Annea Lockwood: There wasn’t really a shift; it was part of the whole spectrum of my interest in nontraditional sounds. The burning piano originally wasn’t meant to be an event, it was meant to be a recording session. An English choreographer, Richard Alston, and I were thinking of cooking up a dance work called “Heat,” in which we would warm up the auditorium or performance space. I needed to record fire, so I had experimented with my fireplace, and with a bonfire in a courtyard, but none of it quite worked. It didn’t sound hot enough. Then it occurred to me that there was a piano graveyard in London where the garbage disposal people would dump decrepit pianos that people didn’t want anymore. And I thought, “Well, let’s burn a piano.” So we wrapped a mic cable in asbestos, set the mic in a reel-to-reel portable tape recorder, and set the piano on fire with a twist of paper sprinkled with lighter fluid so it would start slowly. All of this stuff is sort of impossible now—the number of permits needed is just astronomical—but in those days that wasn’t the case. I didn’t want a dramatic conflagration; I wanted the sound to develop gradually. And the visuals were just gorgeous. So since then it’s been both a sound and a visual event. And the piece “Heat” never got done of course. That was 1966 or 1967, and around that time I was starting to work with glass, and I was recording environmental sounds, and I’d started the river archive—I was working with sounds from many sources.
Annea Lockwood, “Piano Burning” (1968); from a performance at the University of Western Sydney, 2014.
Is the visual component in the piano transplant series more significant than in the other works, because a piano is a symbol of music-making rather than a part of nature?
I guess it is, yes, because of the piano’s symbolic significance. But when I thought of using a piano, I really—cross my heart—was not thinking, “Okay, female musician symbols, let’s do something with that.” I just figured it would make great sounds, with the sounding board and the strings, so if you’re going to burn something, it might as well make great sounds. It was more of a pragmatic decision.

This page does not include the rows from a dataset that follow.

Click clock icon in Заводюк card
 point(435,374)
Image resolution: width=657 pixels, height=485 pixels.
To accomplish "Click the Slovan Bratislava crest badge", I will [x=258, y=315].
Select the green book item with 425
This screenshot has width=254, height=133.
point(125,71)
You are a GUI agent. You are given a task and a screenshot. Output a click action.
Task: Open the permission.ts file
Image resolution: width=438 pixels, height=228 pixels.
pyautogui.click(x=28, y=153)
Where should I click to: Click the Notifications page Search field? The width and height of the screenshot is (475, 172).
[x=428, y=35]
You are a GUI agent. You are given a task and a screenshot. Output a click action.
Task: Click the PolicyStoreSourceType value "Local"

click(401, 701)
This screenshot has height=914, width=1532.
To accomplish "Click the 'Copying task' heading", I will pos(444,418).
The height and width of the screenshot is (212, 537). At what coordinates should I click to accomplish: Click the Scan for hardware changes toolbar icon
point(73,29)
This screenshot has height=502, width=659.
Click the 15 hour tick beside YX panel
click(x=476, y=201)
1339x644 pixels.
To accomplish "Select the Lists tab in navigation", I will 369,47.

The other piano transplants which followed—the “Drowning Piano,” which sinks slowly into a pond, and “Southern Exposure,” which is the grand piano that’s anchored on a beach at high tide, and the “Piano Garden”—came out of a love of displacement. I love seeing things in very unexpected contexts. I love incongruities and surrealist conjunctions. I knew they would look beautiful, and I knew they would look really surreal, precisely because of the cultural beauty of the piano as an object.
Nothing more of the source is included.